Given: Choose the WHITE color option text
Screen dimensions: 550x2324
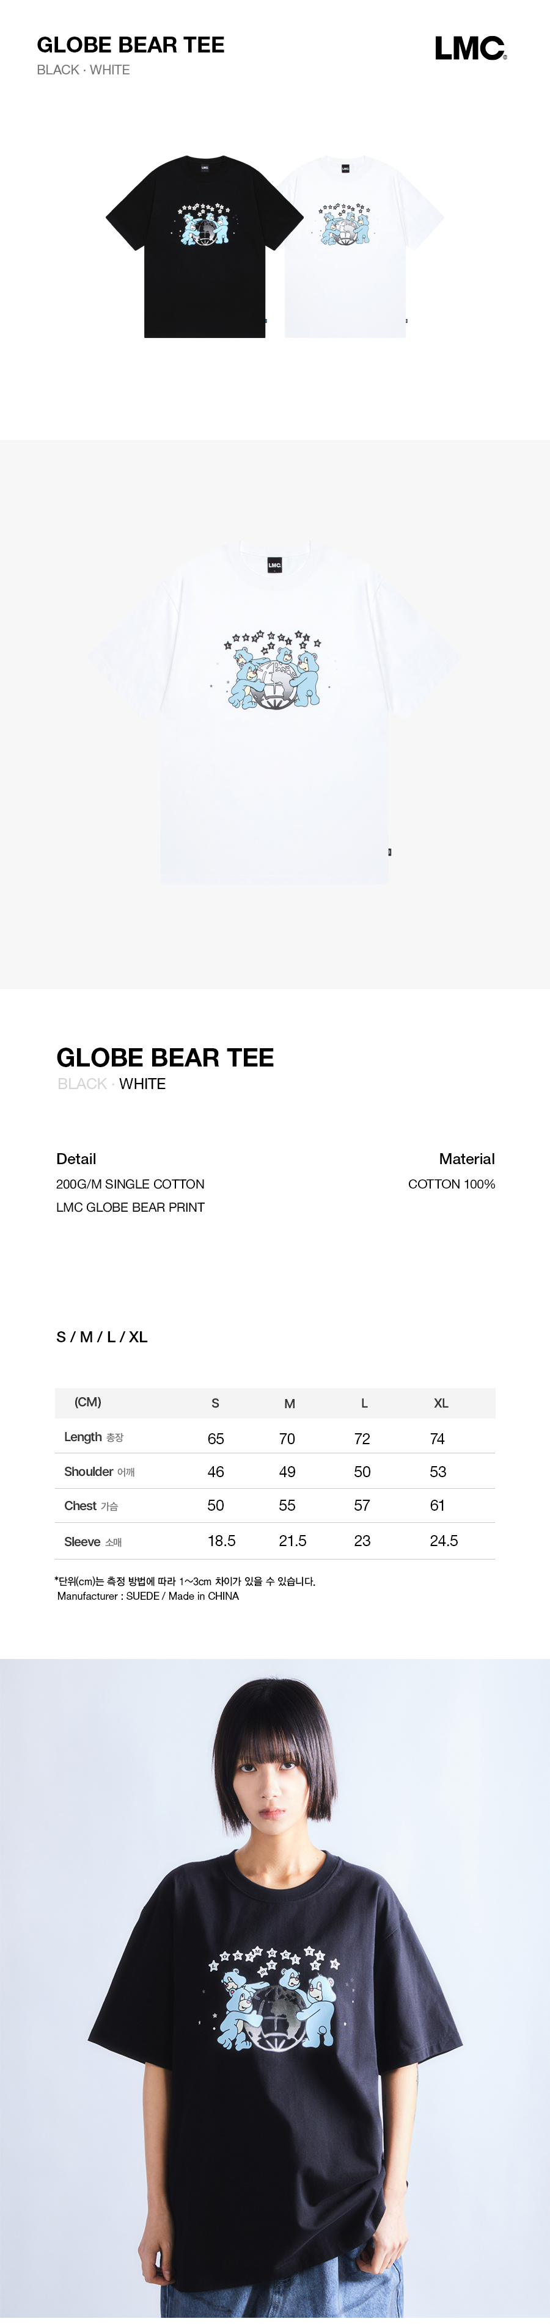Looking at the screenshot, I should (x=143, y=1084).
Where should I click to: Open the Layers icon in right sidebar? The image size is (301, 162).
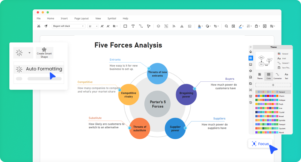pyautogui.click(x=251, y=71)
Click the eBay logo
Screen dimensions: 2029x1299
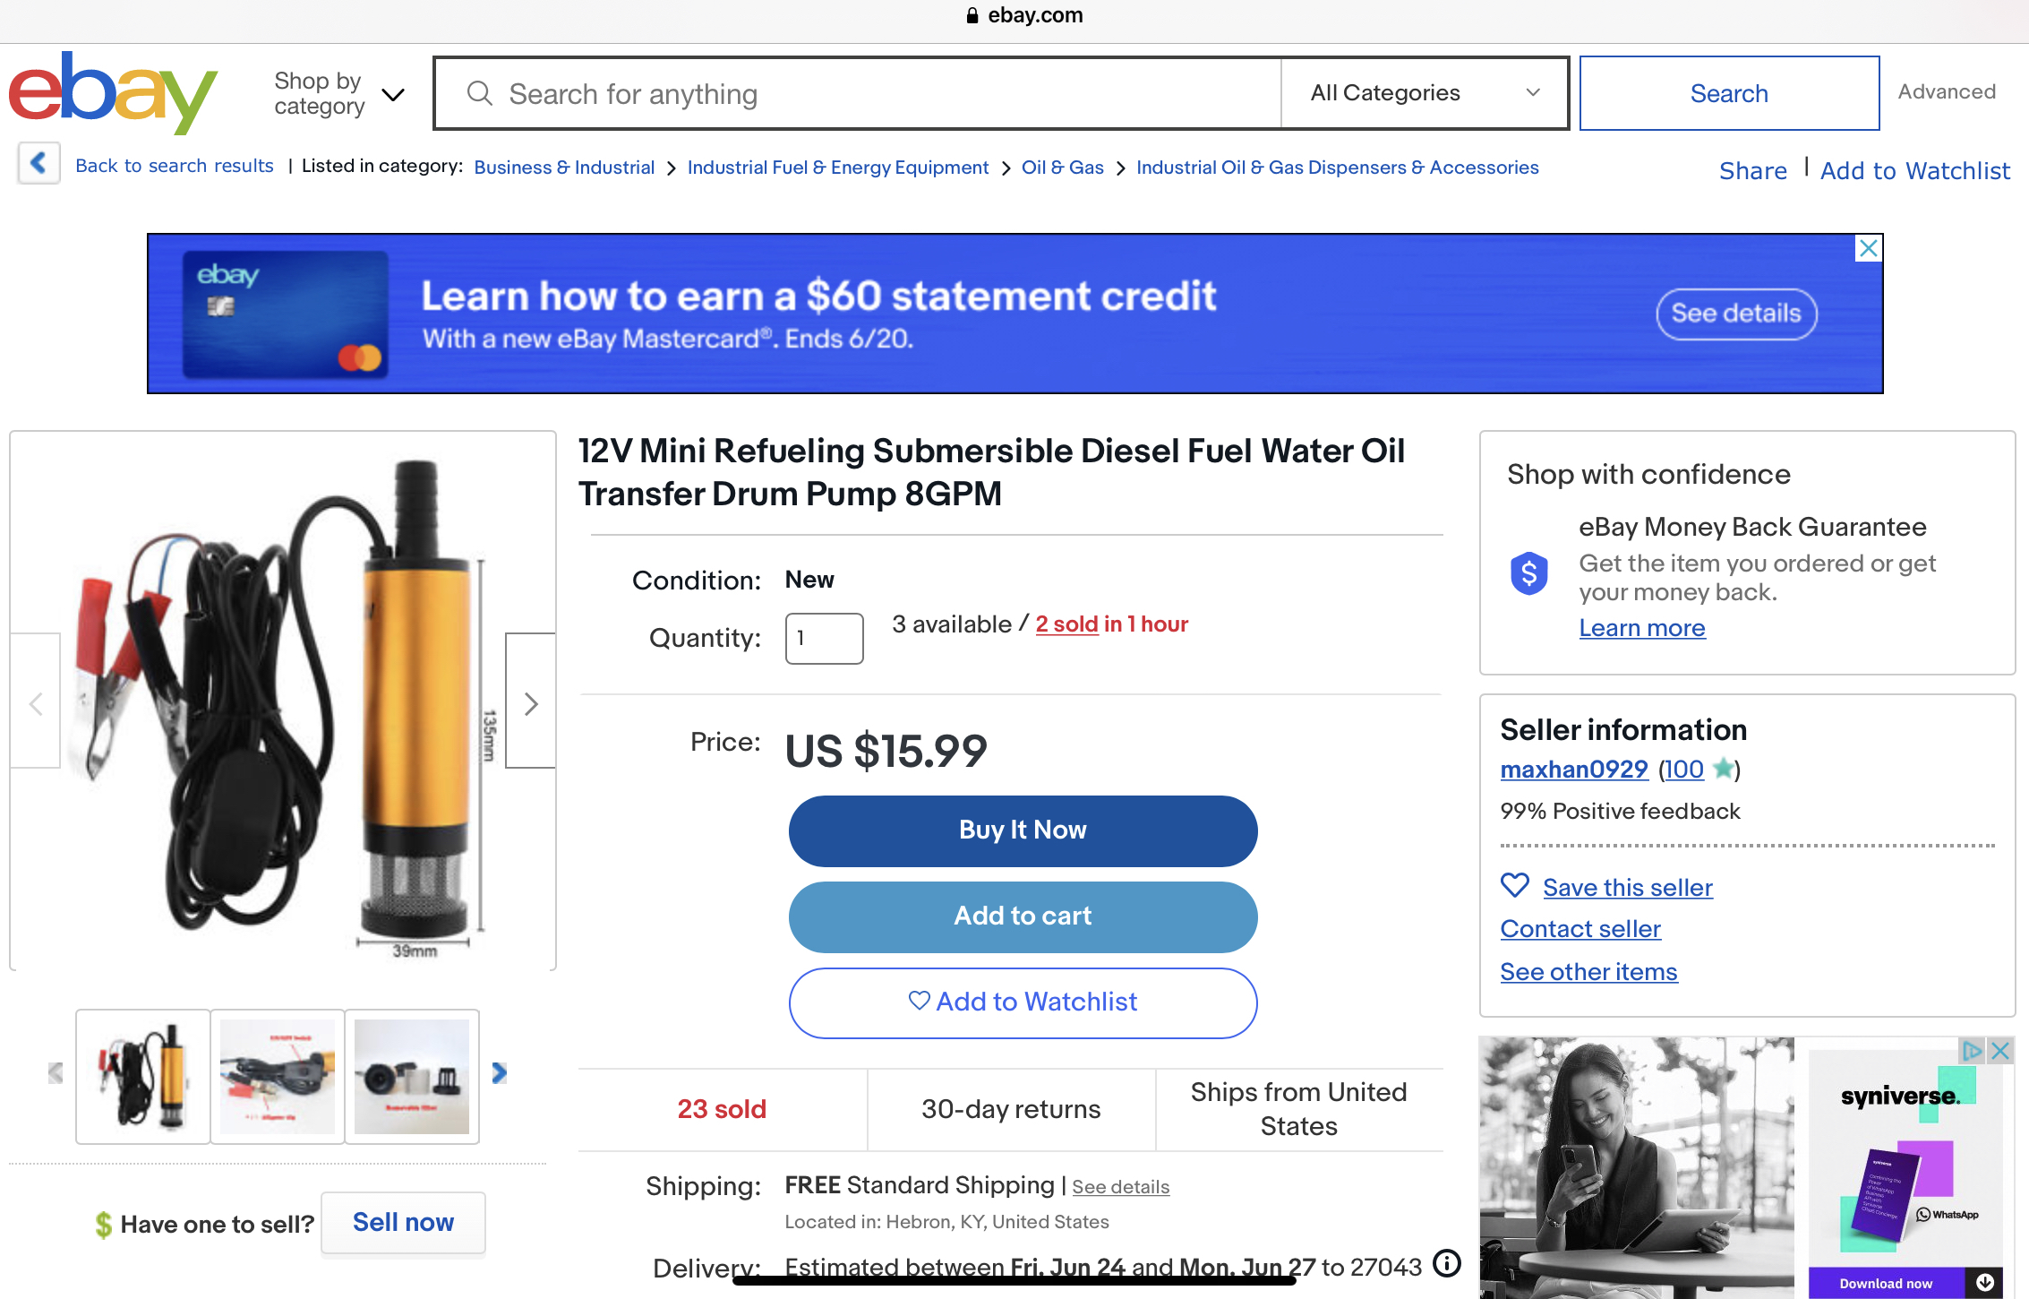pyautogui.click(x=113, y=92)
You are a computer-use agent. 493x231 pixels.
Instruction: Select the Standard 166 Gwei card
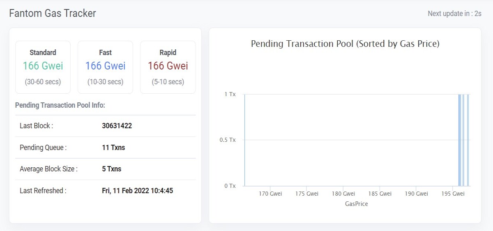pyautogui.click(x=43, y=67)
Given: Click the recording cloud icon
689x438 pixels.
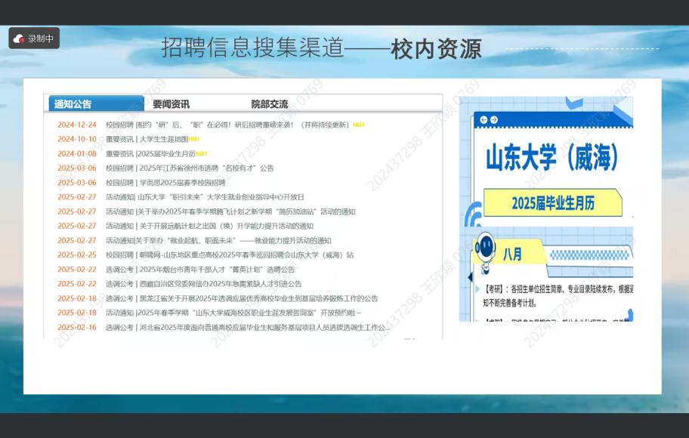Looking at the screenshot, I should [x=19, y=39].
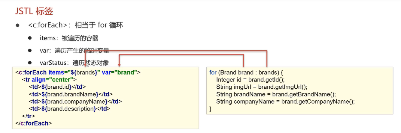The width and height of the screenshot is (401, 133).
Task: Click the "String companyName = brand.getCompanyName();" line
Action: point(285,101)
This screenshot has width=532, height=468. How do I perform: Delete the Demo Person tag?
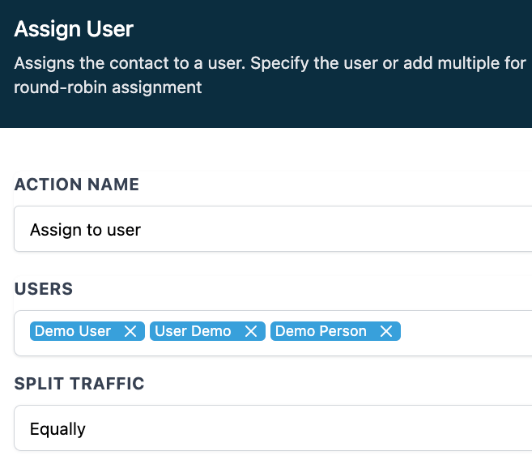386,331
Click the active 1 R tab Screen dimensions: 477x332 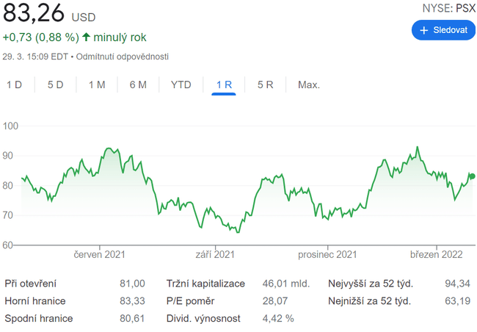click(224, 84)
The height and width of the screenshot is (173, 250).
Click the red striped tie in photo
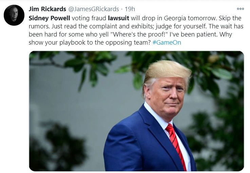coord(176,145)
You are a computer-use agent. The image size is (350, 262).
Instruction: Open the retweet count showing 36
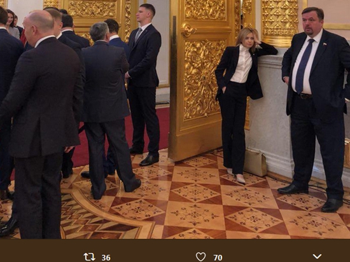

○ ○ ○ ○

In the records above, find the line containing "Click the eBay logo" and the line containing "Given: Click the recording cloud icon", then give both of them again word for word along with every line between. Omit any pictures.

Click the eBay logo
Screen dimensions: 2029x1299
pyautogui.click(x=113, y=92)
You are a computer-use agent. 493x231 pixels.
Instruction: Select the Standard 166 Gwei card
pyautogui.click(x=43, y=67)
Given: Click the recording cloud icon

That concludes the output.